■ REQUIRED TASK ■
Starting at the line that contains "Where should I click to: Click the word Broker" and ending at the line that contains "coord(244,112)", copy that stretch of the material below with every "Screen dimensions" changed to "Screen size" and nothing else altered.
## Start PROVIDED MATERIAL
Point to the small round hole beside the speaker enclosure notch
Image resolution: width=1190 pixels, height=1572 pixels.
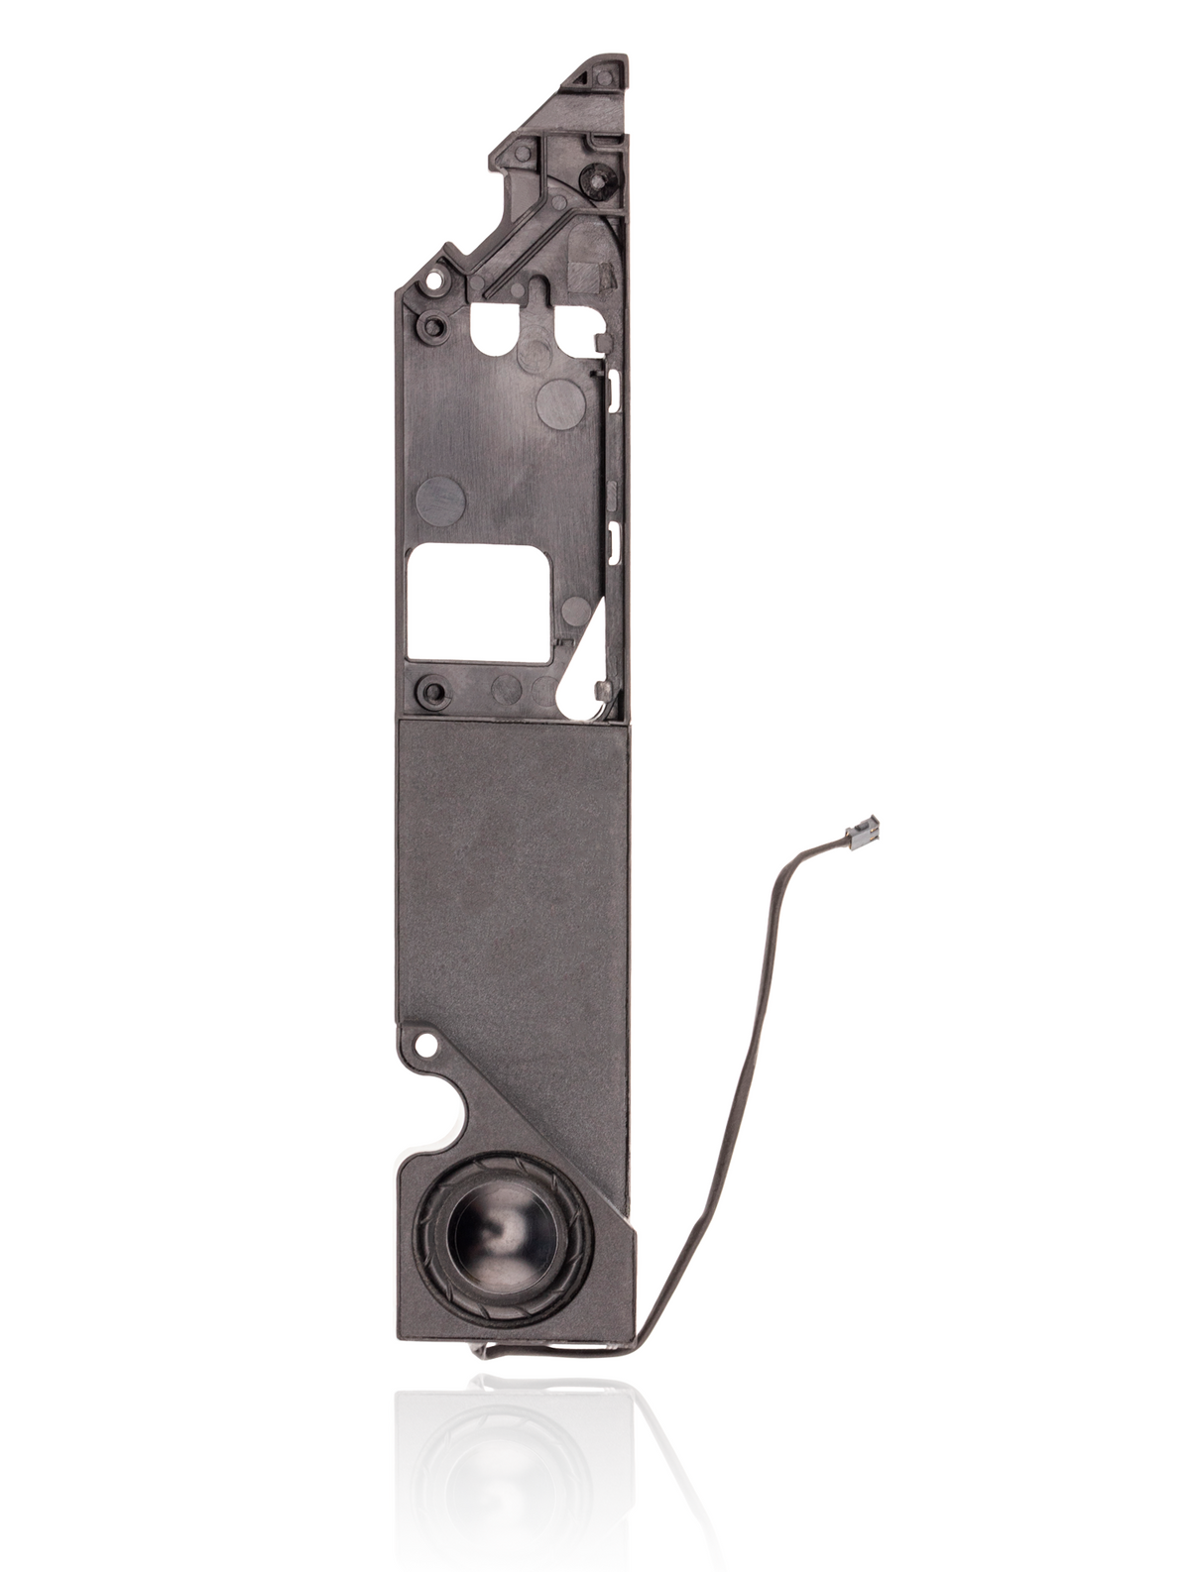pyautogui.click(x=428, y=1043)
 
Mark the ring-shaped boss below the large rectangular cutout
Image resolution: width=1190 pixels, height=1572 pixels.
pyautogui.click(x=430, y=687)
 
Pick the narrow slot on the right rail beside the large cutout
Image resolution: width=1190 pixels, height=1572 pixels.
pyautogui.click(x=612, y=537)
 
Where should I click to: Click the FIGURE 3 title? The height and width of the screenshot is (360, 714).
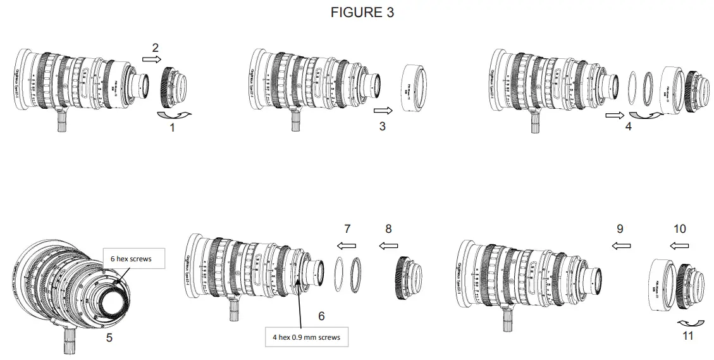tap(362, 13)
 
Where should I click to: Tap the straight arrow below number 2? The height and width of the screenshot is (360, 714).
tap(152, 59)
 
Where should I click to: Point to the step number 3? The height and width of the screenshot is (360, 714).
tap(382, 127)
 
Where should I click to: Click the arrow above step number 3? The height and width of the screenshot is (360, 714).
tap(383, 109)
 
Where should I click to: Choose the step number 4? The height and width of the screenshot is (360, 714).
tap(627, 126)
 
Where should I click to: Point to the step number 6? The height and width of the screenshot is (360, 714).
tap(321, 315)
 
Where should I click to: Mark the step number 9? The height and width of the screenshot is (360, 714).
tap(620, 228)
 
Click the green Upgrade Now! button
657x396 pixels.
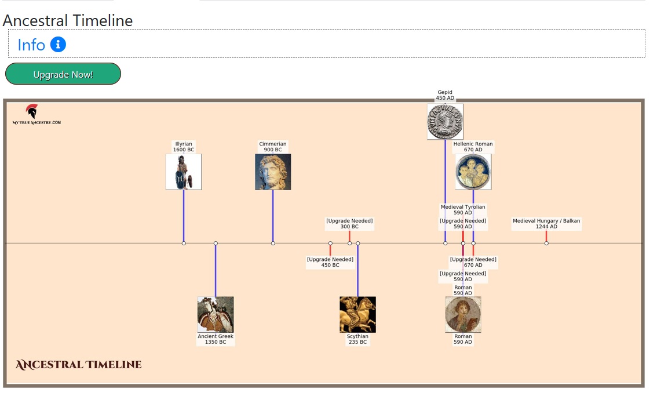[63, 74]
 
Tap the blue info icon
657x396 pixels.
[58, 44]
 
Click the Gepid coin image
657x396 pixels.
[445, 122]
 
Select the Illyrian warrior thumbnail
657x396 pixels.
[184, 172]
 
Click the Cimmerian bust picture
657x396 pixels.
[273, 172]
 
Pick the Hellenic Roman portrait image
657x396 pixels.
[473, 172]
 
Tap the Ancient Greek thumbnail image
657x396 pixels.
[216, 314]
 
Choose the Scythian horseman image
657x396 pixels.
[357, 314]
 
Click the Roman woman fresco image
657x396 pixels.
[463, 314]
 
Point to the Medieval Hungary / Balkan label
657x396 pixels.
[546, 224]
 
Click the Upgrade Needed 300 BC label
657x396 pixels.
[349, 224]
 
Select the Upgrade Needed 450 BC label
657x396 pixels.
[330, 262]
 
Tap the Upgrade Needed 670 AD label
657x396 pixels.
[473, 262]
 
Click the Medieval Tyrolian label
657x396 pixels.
[463, 210]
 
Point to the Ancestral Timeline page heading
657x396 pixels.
[68, 21]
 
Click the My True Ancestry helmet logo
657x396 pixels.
[32, 112]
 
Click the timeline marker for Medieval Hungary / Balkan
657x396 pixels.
[546, 243]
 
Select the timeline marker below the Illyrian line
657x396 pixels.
[184, 243]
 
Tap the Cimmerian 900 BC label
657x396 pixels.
[273, 147]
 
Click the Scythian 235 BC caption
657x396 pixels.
[357, 339]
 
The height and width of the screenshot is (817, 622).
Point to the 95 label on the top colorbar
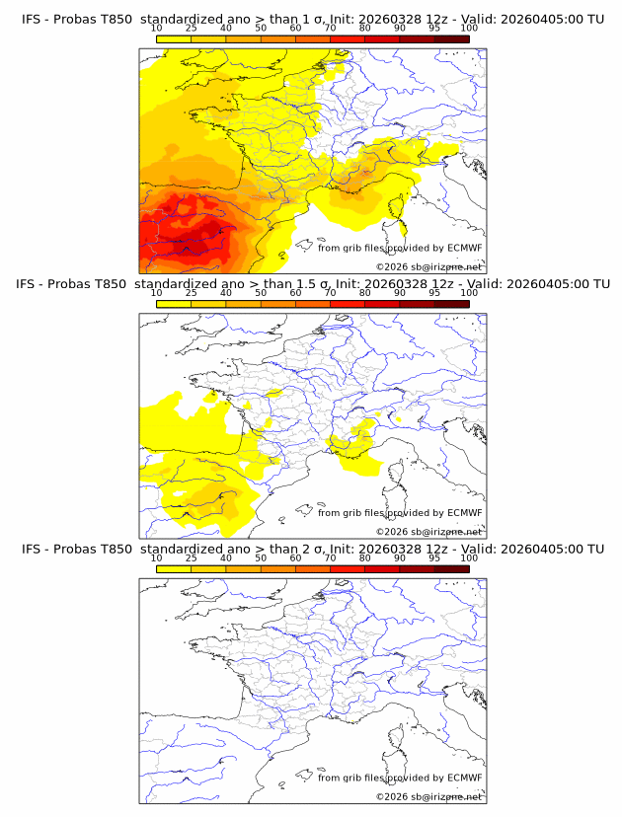point(433,29)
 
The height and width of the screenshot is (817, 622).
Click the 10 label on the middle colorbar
point(156,293)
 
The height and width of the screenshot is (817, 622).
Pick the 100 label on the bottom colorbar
point(469,557)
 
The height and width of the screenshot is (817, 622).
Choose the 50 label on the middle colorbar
point(261,293)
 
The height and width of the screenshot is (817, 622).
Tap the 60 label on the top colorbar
point(295,29)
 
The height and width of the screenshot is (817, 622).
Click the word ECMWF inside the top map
point(464,248)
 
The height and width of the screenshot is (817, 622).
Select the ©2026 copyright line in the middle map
point(428,532)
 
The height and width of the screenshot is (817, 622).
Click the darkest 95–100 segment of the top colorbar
point(451,38)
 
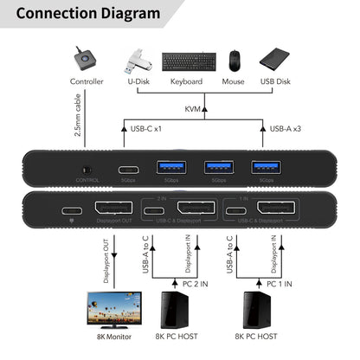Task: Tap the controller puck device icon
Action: tap(85, 58)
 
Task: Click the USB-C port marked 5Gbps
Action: tap(129, 168)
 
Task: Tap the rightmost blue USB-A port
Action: tap(260, 168)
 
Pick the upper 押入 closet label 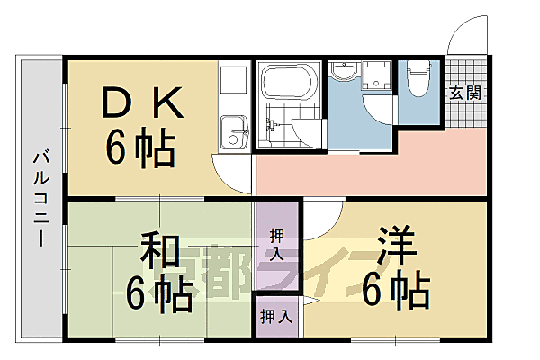pos(278,245)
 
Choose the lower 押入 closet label pos(275,316)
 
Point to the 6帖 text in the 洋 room pos(396,290)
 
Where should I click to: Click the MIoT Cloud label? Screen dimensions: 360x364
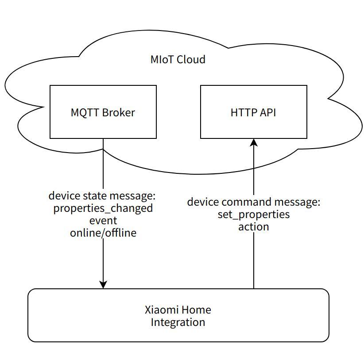coord(178,59)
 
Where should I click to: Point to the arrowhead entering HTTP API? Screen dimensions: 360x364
coord(254,142)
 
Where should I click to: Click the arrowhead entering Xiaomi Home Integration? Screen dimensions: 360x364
coord(103,284)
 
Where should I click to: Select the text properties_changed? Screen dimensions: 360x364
coord(103,208)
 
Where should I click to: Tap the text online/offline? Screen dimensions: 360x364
coord(103,233)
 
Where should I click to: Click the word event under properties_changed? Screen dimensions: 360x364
coord(103,220)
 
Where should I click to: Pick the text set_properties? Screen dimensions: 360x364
coord(254,214)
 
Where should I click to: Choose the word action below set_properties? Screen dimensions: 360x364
coord(254,227)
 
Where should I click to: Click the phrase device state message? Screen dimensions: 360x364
coord(102,195)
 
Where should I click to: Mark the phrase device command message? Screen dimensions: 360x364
coord(253,202)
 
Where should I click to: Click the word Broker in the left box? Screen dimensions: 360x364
coord(118,112)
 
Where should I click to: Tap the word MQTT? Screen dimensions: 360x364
coord(85,112)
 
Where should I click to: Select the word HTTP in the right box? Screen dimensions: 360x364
coord(244,112)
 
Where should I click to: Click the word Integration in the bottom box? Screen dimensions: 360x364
coord(178,322)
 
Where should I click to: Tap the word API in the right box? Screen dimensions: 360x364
coord(267,112)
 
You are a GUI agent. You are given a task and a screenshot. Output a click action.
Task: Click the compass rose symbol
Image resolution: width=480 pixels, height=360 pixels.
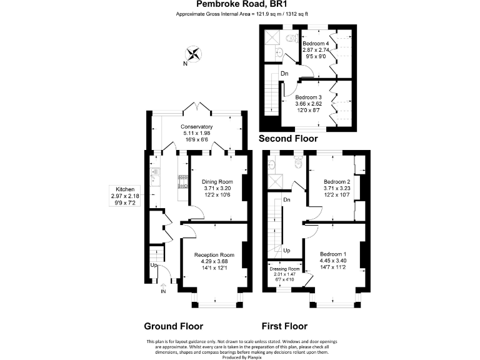coord(194,55)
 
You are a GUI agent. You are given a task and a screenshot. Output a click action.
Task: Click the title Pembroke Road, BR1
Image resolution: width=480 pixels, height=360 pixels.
coord(239,4)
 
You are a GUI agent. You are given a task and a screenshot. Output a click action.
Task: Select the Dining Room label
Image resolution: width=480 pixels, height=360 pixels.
coord(217,182)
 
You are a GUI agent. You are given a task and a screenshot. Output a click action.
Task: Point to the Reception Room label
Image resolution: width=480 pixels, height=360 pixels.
coord(214,255)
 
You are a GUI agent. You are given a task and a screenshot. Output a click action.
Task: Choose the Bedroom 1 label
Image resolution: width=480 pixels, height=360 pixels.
coord(332,254)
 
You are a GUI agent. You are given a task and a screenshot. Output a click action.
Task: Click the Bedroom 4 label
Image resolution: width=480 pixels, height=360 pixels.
coord(316,43)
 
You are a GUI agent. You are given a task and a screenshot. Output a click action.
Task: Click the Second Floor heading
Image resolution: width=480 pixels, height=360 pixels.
coord(288,139)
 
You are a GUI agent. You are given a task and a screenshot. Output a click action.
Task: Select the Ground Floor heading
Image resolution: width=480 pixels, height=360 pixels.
coord(173,326)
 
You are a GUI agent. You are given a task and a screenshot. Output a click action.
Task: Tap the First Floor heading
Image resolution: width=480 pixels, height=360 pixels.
coord(284,326)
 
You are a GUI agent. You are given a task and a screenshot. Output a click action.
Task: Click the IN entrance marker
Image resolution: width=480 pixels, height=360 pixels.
coord(164,292)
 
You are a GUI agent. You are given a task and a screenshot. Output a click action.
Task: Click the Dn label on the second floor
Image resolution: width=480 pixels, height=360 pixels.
coord(284,74)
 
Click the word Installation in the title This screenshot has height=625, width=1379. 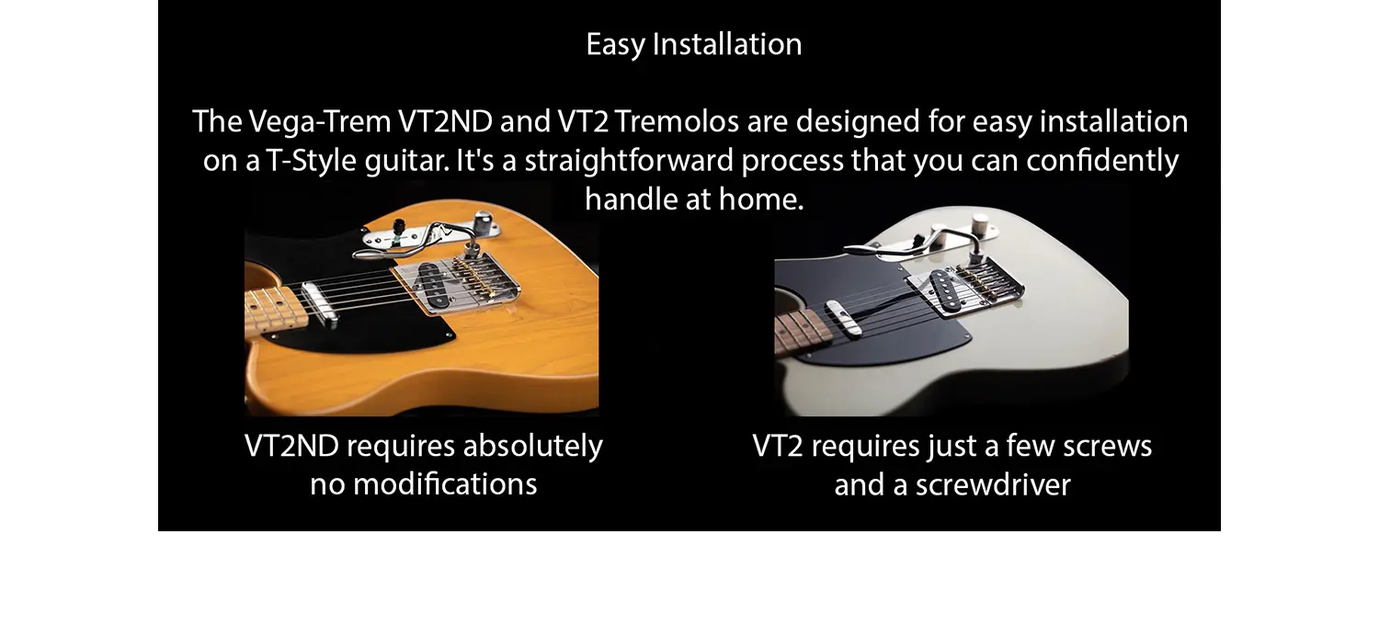[x=727, y=44]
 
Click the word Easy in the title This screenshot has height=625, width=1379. [x=615, y=45]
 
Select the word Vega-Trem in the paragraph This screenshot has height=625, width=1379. [x=320, y=121]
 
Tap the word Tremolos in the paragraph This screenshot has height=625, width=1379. [x=677, y=121]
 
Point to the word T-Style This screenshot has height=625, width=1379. [x=311, y=161]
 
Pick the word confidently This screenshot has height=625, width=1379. [x=1102, y=161]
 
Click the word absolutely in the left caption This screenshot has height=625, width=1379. [x=533, y=446]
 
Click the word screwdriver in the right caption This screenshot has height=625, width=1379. [x=993, y=484]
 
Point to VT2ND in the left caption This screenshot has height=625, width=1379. [x=291, y=446]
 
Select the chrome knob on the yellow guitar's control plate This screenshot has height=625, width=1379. [x=484, y=221]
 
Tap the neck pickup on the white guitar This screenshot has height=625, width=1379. [x=844, y=318]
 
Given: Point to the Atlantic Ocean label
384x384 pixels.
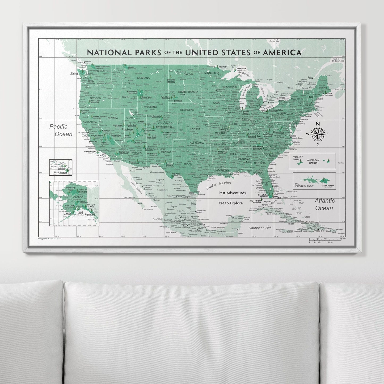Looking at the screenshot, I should (x=324, y=204).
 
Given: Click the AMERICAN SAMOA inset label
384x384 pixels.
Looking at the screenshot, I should (x=313, y=162).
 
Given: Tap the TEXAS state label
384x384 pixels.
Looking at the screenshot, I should (x=188, y=164).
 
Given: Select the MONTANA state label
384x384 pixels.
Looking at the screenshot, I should (x=144, y=78).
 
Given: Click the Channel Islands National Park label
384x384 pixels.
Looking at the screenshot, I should (x=89, y=152).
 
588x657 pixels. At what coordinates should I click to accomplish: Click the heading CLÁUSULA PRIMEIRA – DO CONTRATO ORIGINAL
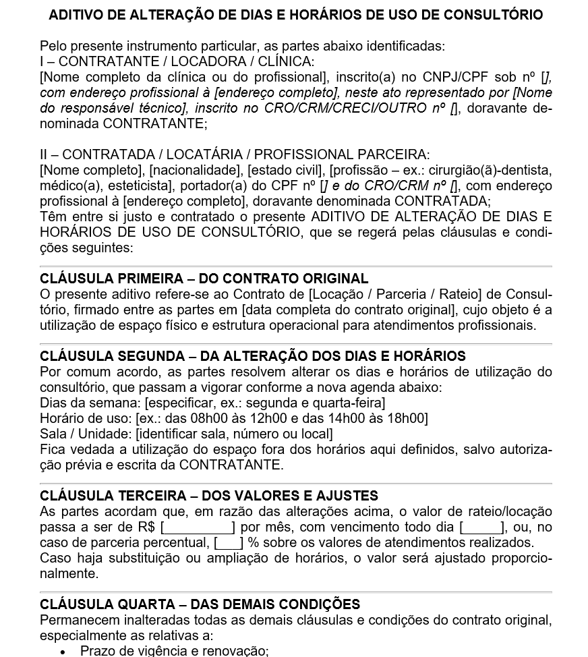pos(204,279)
## End PROVIDED MATERIAL
■ OUTPUT FOR THIS TASK ■
Where should I click to: Click the word Broker in the left box? Screen size: 360x364
coord(118,112)
 
Where should I click to: Tap the word MQTT? Screen size: 360x364
coord(85,112)
 
Where should I click to: Select the word HTTP in the right box? Screen size: 360x364
coord(244,112)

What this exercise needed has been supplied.